#cards #poker #mcts #artificial-intelligence #hold-em #cfr

bin+lib robopoker

Implementations of Meta's Pluribus No-Limit Texas Hold-Em solution

2 releases

0.1.1 Oct 7, 2024
0.1.0 Oct 7, 2024

#141 in Games

MIT license

160KB
3.5K SLoC

robopoker

license build

robopoker is a Rust library to play, learn, analyze, track, and solve No-Limit Texas Hold'em.

The guiding philosophy of this package was to use very tangible abstractions to represent the rules, mechanics, and strategies of NLHE. Every module is modeled as closely as possible to its real-world analogue, while also utilizing clever representations and transformations to be as memory- and compute-efficient as possible.

Modules

cards

This module offers basic data structures and algorithms for a standard 52-card French deck. We define cards at a very low level while still benefiting from high level abstractions, due to Rust's support of type-safe transformations between various representations of isomorphic data types.
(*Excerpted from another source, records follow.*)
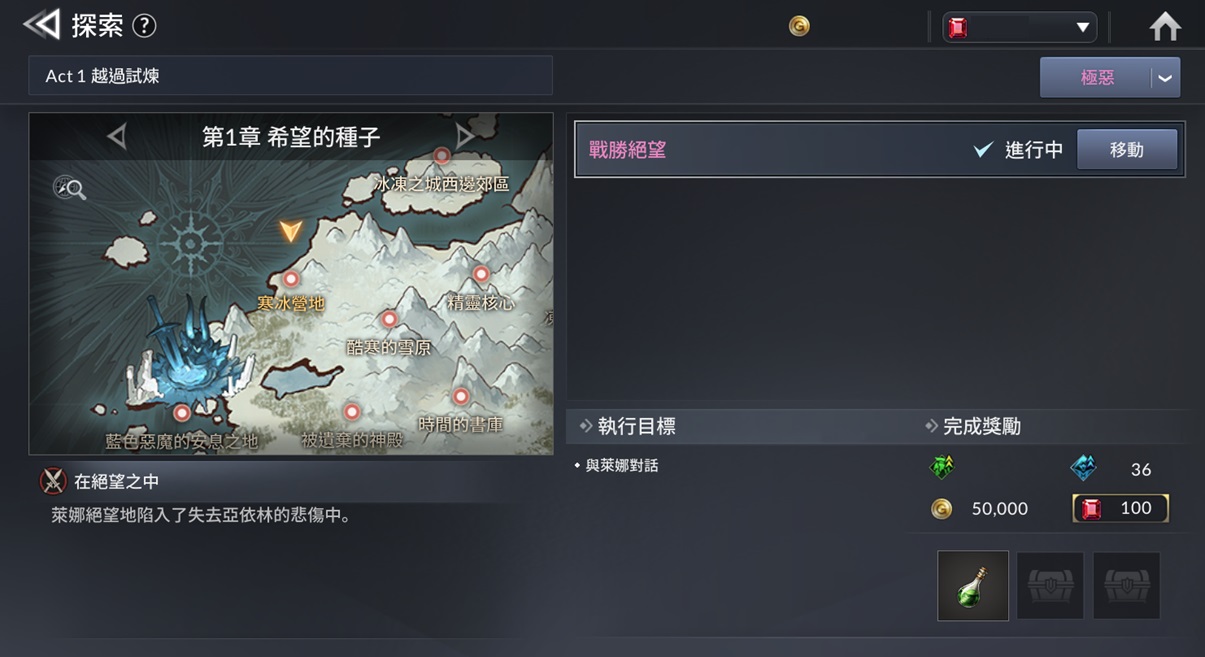This screenshot has height=657, width=1205.
Task: Zoom the map with magnifier icon
Action: coord(69,187)
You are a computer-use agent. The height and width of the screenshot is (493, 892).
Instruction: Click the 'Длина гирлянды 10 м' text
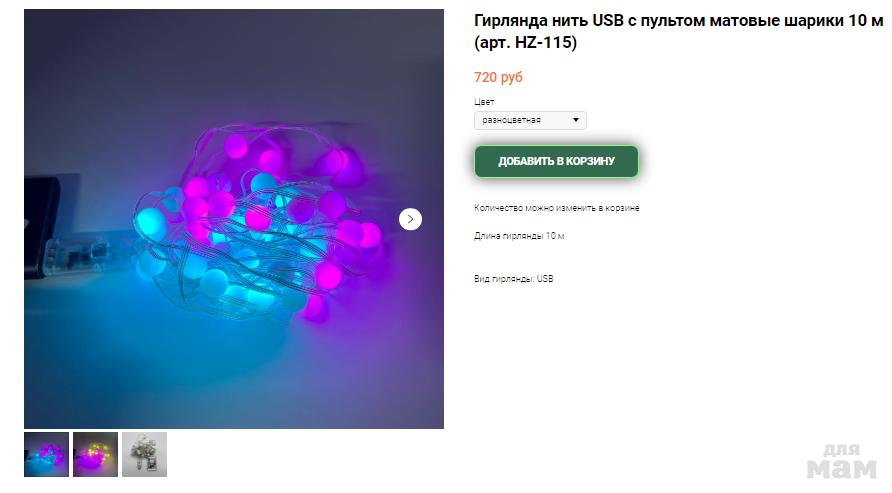pos(519,236)
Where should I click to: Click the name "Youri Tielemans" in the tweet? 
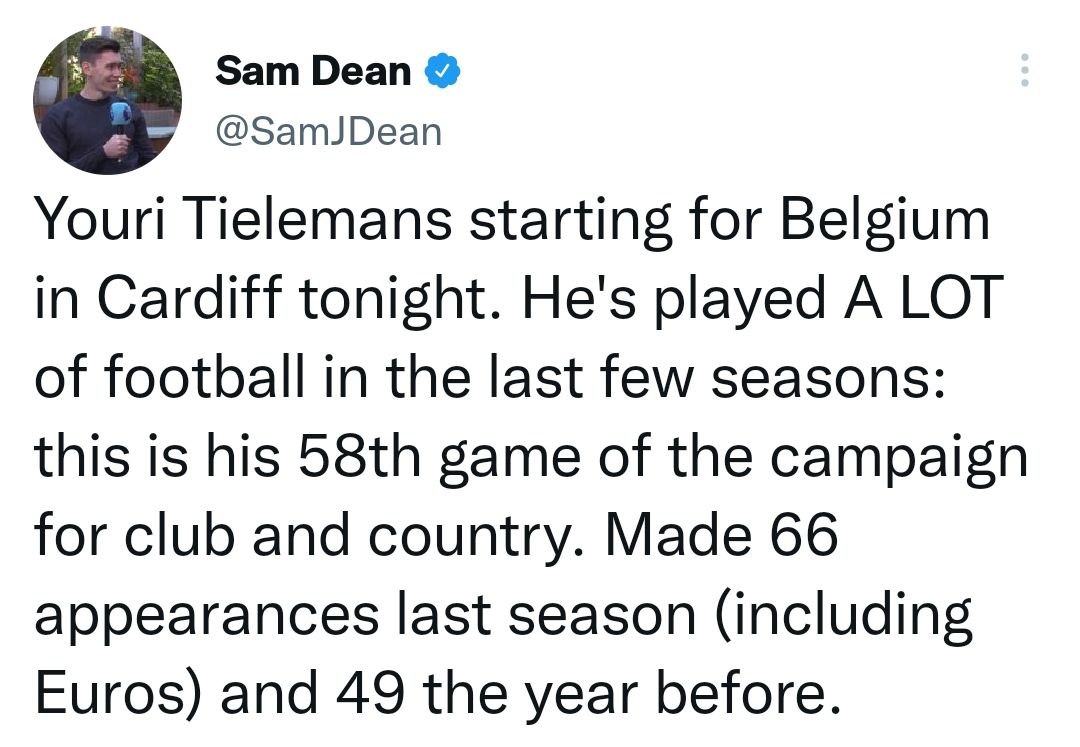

For example, the Rank, Suit, Card, Hand, and Deck types encapsulate all the high-level features you expect: order, equality, shuffling, dealing, and hand evaluation are all derived from precise representations and efficient manipulations of memory that enable high-performance while preserving zero-cost abstractions. Isomorphic representations of these data structures across u8, u16, u32, u64 types provide flexibility that is useful for random deck generation, hand evaluation, set-theoretic operations, and (de)serialization across network boundaries.

Hand as u64 ends up allowing for very efficient bit manipulations, since all unordered subsets of cards are uniquely represented. Utility methods for iterating, drawing, inserting, union, and counting all emerge from natural bitwise equivalents.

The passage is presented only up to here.